Earlier this year, the NLRB Office of General Counsel issued OM 12-59, its third memo on employer social media policies, addressing whether such policies violate an employee’s right under Section 7 of the National Labor Relations Act to engage in “concerted activities.” At times the difference between what the NLRB concluded is and is not unlawful came down to wordsmithing. For example, while it was permissible for an employer to suggest that employees address concerns through internal procedures, it was unlawful to say that employees are encouraged to use such resources rather than social media. A particularly disconcerting issue for employers is the NLRB’s finding that a policy restricting the release of "confidential information" about the company, co-workers or guests, and restricting sharing confidential information with co-workers, was unlawful.
On July 30, the NLRB issued an opinion in Banner Health System, also related to confidentiality, in connection with its investigation of an unfair labor practice charge. The NLRB found that the employer violated employees’ rights under Section 7 by routinely asking employees who lodged a complaint not to discuss the matter with coworkers while the employer was investigating the complaint, so as to protect the integrity of the investigation. The NLRB further stated that to impose such a restriction, the employer must first determine in each case whether witnesses need protection, evidence is in danger of being destroyed, testimony is in danger of being fabricated, or there is a need to prevent a cover up.

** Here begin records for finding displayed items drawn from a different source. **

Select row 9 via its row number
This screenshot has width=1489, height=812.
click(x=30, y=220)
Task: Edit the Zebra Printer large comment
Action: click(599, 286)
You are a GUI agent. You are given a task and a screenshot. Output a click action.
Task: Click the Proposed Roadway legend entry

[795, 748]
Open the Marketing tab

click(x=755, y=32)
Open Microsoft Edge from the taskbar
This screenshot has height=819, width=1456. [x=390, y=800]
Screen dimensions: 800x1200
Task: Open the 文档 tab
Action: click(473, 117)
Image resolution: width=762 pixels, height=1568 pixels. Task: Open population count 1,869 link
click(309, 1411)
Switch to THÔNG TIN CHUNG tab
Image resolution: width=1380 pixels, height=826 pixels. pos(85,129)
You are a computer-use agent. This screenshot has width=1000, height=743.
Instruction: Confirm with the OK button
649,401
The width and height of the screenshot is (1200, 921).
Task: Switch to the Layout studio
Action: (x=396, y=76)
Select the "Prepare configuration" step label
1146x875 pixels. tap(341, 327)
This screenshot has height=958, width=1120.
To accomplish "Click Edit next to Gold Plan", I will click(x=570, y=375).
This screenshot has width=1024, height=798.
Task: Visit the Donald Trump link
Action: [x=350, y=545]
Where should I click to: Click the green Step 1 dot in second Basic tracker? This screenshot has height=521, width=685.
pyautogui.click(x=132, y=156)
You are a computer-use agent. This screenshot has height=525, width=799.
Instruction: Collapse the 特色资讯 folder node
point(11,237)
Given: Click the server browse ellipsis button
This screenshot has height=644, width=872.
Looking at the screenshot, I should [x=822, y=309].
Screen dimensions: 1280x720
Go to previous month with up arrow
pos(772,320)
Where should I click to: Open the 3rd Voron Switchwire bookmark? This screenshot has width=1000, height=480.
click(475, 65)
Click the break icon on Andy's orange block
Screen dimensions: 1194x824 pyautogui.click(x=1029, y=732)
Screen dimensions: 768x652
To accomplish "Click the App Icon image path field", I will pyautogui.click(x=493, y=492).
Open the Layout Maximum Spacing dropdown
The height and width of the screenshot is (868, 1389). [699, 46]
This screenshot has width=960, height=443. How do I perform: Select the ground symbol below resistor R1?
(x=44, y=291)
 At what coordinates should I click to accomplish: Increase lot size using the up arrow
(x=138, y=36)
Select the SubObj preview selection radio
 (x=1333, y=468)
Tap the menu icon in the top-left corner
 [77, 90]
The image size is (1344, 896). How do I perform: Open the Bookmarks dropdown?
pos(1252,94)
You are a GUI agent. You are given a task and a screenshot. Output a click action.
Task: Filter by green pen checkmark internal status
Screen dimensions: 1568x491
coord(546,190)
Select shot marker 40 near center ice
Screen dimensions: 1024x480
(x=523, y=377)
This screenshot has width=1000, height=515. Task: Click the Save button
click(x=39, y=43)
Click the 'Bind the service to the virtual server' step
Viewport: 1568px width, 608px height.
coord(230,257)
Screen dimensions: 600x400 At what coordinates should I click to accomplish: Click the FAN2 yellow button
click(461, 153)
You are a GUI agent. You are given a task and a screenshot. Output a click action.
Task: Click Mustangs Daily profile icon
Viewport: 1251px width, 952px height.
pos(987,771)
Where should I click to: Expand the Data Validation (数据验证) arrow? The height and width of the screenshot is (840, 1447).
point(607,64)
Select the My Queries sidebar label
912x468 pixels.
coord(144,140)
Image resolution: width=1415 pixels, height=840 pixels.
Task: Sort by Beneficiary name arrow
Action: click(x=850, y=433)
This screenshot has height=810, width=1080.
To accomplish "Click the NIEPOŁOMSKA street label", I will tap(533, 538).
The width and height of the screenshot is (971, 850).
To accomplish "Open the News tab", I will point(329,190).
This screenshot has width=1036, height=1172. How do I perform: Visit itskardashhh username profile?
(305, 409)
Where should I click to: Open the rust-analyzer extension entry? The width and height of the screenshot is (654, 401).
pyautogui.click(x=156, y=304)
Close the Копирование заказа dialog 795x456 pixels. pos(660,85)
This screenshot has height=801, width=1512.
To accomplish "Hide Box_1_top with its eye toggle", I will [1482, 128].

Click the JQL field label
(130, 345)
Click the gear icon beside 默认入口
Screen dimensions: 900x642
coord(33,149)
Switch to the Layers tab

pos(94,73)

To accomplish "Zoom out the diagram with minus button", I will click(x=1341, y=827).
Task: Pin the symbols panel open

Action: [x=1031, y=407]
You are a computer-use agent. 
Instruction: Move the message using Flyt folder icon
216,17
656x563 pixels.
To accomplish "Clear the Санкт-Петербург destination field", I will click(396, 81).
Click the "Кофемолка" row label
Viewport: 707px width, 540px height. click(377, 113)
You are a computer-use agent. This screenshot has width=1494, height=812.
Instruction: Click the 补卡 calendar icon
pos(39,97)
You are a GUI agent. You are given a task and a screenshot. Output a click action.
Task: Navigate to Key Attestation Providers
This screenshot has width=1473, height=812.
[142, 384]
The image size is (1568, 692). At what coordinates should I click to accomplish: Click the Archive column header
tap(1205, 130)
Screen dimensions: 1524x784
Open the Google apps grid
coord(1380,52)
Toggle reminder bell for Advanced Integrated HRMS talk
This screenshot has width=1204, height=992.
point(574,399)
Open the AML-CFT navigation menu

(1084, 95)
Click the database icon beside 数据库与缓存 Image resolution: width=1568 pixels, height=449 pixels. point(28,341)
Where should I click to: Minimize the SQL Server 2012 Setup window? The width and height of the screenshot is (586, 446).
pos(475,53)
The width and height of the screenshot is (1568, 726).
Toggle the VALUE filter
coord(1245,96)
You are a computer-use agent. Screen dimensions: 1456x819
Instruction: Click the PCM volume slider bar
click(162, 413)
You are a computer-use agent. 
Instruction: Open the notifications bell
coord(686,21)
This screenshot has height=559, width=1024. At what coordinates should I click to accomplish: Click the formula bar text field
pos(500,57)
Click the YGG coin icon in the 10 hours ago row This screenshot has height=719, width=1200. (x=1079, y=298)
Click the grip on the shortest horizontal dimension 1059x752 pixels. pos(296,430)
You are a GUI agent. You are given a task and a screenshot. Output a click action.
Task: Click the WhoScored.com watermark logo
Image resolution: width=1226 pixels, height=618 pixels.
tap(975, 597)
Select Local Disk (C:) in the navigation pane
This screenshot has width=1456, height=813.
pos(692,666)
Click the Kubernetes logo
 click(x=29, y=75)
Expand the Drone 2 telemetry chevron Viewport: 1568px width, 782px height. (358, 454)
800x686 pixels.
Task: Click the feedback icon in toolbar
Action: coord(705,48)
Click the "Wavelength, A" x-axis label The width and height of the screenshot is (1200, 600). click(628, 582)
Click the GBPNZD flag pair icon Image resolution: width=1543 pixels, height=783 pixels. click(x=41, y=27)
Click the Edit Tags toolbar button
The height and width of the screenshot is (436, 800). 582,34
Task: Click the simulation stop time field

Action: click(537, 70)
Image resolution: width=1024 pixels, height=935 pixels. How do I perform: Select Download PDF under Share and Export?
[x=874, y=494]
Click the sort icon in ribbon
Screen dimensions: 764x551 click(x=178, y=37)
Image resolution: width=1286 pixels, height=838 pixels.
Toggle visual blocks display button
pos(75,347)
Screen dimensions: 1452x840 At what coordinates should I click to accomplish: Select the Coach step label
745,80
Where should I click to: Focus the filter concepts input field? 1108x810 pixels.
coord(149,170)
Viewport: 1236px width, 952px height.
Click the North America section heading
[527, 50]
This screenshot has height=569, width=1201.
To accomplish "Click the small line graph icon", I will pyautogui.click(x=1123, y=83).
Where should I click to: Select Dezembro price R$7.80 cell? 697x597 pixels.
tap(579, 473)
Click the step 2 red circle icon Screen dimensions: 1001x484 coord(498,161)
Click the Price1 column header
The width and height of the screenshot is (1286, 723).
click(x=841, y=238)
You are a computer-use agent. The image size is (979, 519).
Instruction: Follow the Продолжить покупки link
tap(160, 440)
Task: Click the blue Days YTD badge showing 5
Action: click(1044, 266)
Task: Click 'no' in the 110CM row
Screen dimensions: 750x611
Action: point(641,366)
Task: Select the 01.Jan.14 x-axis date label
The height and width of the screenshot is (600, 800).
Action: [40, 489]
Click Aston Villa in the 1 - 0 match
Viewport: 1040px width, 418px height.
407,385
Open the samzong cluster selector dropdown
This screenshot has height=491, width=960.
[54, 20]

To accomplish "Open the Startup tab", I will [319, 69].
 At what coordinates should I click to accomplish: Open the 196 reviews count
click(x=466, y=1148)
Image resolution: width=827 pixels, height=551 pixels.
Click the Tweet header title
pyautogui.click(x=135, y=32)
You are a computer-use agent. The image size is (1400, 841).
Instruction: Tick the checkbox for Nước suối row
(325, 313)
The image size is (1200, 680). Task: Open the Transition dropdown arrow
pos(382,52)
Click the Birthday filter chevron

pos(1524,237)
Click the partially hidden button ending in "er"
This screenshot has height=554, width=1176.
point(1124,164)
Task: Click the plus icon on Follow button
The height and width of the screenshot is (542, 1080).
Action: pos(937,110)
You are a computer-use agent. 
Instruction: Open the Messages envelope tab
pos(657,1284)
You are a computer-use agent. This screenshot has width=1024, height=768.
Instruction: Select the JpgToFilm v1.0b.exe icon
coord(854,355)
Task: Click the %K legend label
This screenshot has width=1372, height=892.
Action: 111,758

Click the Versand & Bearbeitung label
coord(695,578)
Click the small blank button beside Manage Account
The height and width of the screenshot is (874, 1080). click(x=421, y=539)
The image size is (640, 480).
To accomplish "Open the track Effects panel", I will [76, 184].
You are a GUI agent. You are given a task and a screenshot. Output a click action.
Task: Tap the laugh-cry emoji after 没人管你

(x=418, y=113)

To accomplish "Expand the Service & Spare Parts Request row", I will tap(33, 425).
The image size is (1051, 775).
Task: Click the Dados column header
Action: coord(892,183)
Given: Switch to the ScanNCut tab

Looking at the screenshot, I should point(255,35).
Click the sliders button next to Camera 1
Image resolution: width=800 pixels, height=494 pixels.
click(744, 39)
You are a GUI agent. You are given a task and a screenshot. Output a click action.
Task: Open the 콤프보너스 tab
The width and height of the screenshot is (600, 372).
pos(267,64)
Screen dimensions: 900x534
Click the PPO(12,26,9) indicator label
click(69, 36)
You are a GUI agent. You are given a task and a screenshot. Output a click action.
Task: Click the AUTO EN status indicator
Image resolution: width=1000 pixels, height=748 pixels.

Last month, a post on the One Mediation blog reported a crackdown on an employee confidentiality policy by the EEOC. It stated that that the Buffalo, NY office of the EEOC issued a letter to an employer disapproving its written policy warning employees who participate in an internal investigation not to discuss the investigation, and stating that a violation of the policy may result in discipline. It called the policy a “flagrant violation” of Title VII and itself an adverse employment action, because it interferes with the employee’s right to “oppose” discrimination. The full text of the EEOC’s letter has not been published, but the blog reported that the case was believed to involve allegations of sexual harassment.
Given the prevalence of policies restricting the disclosure of confidential information and limiting discussion of internal complaints of harassment or discrimination, employers should consider reviewing their employment policies with counsel to see what risks are present and whether any changes are necessary.